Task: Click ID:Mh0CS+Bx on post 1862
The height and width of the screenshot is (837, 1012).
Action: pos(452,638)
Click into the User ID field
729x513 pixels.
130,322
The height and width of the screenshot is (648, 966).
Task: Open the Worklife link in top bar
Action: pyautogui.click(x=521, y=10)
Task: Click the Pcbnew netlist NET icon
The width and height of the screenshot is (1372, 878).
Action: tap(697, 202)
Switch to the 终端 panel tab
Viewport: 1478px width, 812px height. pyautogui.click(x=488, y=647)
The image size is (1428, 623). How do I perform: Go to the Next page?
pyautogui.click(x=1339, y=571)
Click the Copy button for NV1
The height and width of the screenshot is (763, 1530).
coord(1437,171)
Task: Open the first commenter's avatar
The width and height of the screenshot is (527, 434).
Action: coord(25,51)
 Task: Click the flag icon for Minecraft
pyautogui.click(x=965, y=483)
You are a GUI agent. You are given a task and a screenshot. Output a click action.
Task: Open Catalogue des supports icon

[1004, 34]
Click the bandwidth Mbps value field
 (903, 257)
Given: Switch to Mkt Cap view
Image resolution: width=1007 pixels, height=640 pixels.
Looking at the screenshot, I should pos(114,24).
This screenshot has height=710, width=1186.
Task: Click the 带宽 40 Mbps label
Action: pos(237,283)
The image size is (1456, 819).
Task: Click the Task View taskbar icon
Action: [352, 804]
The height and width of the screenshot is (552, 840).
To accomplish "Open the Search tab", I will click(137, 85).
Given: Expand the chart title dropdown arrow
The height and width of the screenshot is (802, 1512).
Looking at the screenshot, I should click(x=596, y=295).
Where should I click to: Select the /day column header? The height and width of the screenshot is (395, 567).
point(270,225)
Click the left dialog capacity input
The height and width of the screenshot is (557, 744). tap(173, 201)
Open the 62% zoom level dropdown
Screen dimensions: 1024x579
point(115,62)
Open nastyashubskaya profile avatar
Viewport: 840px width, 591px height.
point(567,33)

++++++++

WHAT IS ASKED ->
Put the lines from the start of the entries through the line containing "pyautogui.click(x=965, y=483)", inclusive, into a Markdown table with the columns No. and Text. Number each row and leave out blank lines.

REPLY TO THE TASK ->
| No. | Text |
|---|---|
| 1 | Task: Click ID:Mh0CS+Bx on post 1862 |
| 2 | The height and width of the screenshot is (837, 1012). |
| 3 | Action: pos(452,638) |
| 4 | Click into the User ID field |
| 5 | 729x513 pixels. |
| 6 | 130,322 |
| 7 | The height and width of the screenshot is (648, 966). |
| 8 | Task: Open the Worklife link in top bar |
| 9 | Action: pyautogui.click(x=521, y=10) |
| 10 | Task: Click the Pcbnew netlist NET icon |
| 11 | The width and height of the screenshot is (1372, 878). |
| 12 | Action: tap(697, 202) |
| 13 | Switch to the 终端 panel tab |
| 14 | Viewport: 1478px width, 812px height. pyautogui.click(x=488, y=647) |
| 15 | The image size is (1428, 623). How do I perform: Go to the Next page? |
| 16 | pyautogui.click(x=1339, y=571) |
| 17 | Click the Copy button for NV1 |
| 18 | The height and width of the screenshot is (763, 1530). |
| 19 | coord(1437,171) |
| 20 | Task: Open the first commenter's avatar |
| 21 | The width and height of the screenshot is (527, 434). |
| 22 | Action: coord(25,51) |
| 23 |  Task: Click the flag icon for Minecraft |
| 24 | pyautogui.click(x=965, y=483) |